The first third of the film contains a couple of rescue missions that are a straight up throwback formula we’ve seen a thousand times before. We open with a questionable heroic act. Years later a team is formed and a group of them are put in imminent terror. It’s up to our hero from before to come back and save the day once again. He’s met with resistance, both human and other, but in the end his badassdom prevails. We’ve seen it a thousand times but there’s a reason for that, it’s comfortable and it works. From there the battle of Man versus Meg is on.
Jason Statham suits up slightly more than he strips down. Saving beauties from certain imminent underwater death is a regular occurrence for Statham in this one but what else would you expect? At the call of one heroic adventure he walks away from the camera removing his shirt in a Superman fashion as he gets ready to put on his underwater “superhero” costume once more. I blasted Wonder Woman for a similar action as she walks onto the battlefield flipping her hair, but that was an actual superhero movie that had a lot of potential, this is a modern day Megalodon monster movie.
Statham isn’t the only character, in a diverse cast of crew. Whether you’re a Statham fan or not, the cast is excellent. A slew of familiar faces get characters with just enough screen time they’re barely able to define themselves and make you care about them enough to not want to see them die. Even though you know most of them are going to eaten. The brilliance of casting should be commented on as most of the faces will be familiar to audiences from television roles which helps the viewer have a natural kinship to those they recognize but may have a limited amount of screen time. A perfect example of this is Masi Oka who not only has a natural likability about him but is also familiar with a large portion of the audience as Hiro from the tv show Heroes. Particular kudo’s goes out to Ólafur Darri Ólafsson. The hulking man stands out with more character and a natural likability than the rest of the more familiar cast around him. I’m deeming him now the next gentle giant of Hollywood who should get some much needed exposer with his upcoming casting as Skender in the next Fantastic Beasts movie due for release later this year.

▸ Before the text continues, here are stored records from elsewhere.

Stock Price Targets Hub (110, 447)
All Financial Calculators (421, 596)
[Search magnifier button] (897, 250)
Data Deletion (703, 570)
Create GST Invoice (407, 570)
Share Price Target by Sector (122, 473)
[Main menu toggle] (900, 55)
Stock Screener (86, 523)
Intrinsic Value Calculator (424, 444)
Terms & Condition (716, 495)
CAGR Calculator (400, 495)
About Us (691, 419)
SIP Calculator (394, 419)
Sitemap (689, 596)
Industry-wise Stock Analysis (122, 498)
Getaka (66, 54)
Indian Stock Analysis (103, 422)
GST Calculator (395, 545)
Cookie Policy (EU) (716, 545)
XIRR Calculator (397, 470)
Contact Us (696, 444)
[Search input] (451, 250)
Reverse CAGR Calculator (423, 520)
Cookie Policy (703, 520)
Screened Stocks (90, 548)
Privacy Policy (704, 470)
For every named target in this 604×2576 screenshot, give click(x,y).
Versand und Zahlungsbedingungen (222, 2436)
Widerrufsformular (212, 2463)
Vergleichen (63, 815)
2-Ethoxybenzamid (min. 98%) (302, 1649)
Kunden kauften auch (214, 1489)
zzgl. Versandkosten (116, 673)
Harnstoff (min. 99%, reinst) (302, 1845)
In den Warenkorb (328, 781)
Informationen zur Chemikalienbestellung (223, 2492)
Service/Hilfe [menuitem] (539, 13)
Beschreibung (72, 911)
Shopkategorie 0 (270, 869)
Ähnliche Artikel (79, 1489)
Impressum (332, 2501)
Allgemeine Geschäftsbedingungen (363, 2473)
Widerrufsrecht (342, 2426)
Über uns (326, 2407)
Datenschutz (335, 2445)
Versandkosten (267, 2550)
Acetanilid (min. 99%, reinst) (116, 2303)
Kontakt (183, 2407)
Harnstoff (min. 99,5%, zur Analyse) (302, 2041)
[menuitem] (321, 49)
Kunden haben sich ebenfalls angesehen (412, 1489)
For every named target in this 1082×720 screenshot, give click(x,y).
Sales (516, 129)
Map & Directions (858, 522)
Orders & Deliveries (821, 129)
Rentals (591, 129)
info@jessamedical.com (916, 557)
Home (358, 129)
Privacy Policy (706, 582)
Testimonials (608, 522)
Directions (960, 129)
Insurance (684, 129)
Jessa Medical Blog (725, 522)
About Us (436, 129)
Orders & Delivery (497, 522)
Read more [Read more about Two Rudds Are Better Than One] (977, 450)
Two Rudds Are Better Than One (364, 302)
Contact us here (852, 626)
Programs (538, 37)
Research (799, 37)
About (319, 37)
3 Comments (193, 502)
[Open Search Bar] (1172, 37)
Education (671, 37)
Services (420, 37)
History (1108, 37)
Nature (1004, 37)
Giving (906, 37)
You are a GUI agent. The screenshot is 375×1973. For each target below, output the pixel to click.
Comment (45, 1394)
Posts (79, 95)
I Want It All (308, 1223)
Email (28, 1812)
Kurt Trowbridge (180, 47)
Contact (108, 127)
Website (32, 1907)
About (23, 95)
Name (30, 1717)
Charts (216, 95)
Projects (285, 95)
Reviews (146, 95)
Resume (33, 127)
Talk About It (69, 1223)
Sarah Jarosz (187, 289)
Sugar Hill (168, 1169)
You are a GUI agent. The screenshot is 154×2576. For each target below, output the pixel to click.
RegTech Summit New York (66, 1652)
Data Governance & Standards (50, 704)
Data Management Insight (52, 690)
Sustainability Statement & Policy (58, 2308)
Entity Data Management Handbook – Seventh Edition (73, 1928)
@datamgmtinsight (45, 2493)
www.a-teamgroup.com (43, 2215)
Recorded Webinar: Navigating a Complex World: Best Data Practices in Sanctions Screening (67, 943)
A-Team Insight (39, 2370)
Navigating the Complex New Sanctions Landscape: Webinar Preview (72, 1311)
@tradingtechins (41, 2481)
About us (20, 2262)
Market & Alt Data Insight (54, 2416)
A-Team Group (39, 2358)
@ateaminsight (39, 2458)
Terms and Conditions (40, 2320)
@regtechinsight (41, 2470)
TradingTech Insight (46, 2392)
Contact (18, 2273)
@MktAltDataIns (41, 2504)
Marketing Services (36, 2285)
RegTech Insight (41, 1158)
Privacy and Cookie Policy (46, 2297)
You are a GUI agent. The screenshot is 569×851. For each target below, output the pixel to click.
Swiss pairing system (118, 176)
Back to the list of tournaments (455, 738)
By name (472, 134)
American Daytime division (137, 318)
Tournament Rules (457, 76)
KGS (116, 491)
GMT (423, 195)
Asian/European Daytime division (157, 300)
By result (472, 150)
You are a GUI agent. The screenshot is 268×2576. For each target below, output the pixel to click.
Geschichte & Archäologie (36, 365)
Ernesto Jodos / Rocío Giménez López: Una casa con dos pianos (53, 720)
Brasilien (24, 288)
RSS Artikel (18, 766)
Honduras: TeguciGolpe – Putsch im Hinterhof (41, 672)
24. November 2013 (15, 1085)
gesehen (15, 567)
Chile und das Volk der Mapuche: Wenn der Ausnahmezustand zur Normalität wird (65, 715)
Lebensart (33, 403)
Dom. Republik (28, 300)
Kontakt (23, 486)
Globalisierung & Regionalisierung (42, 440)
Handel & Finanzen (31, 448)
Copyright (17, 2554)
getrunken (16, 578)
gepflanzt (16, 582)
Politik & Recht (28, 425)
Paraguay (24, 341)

Of course there are a few scoff worthy moments in a world of Megalodons. I could have completely done without the whole underwater ships battling The Meg. Reminds me to TIE Fighters taking on bigger monstrous ships out of Star Wars. Not something I want to see in my realistic other than the prehistoric animal that’s still alive and eating you movie. There’s more self-sacrifice in this film than there would be in real life but I personally feel it’s a nice change to a Hollywood that usually focuses on the bad side of human beings instead of the good. Every Hollywood movie has to have a love story, even if it's a side one. It’s corny as can be but Shuya Sophia Cai is absolutely adorable and gets away with some cute laughs making fun of Crazy (Jason Statham) and his budding romance.
The Meg isn’t going to win any Oscars but if you know what movie you’re walking into when you go, they did it well. The run time is a little long. At times it felt like the filmmakers thought they were making the next Abyss and not a giant summer shark movie. That actually probably helped the films quality overall. If you just go with the concept and allow yourself to have some fun, it’ll be an enjoyable movie. I mean it’s a Megalodon movie folks, what do you expect? I want to thank you all for reading my review, I’m “Pleased to eat you.”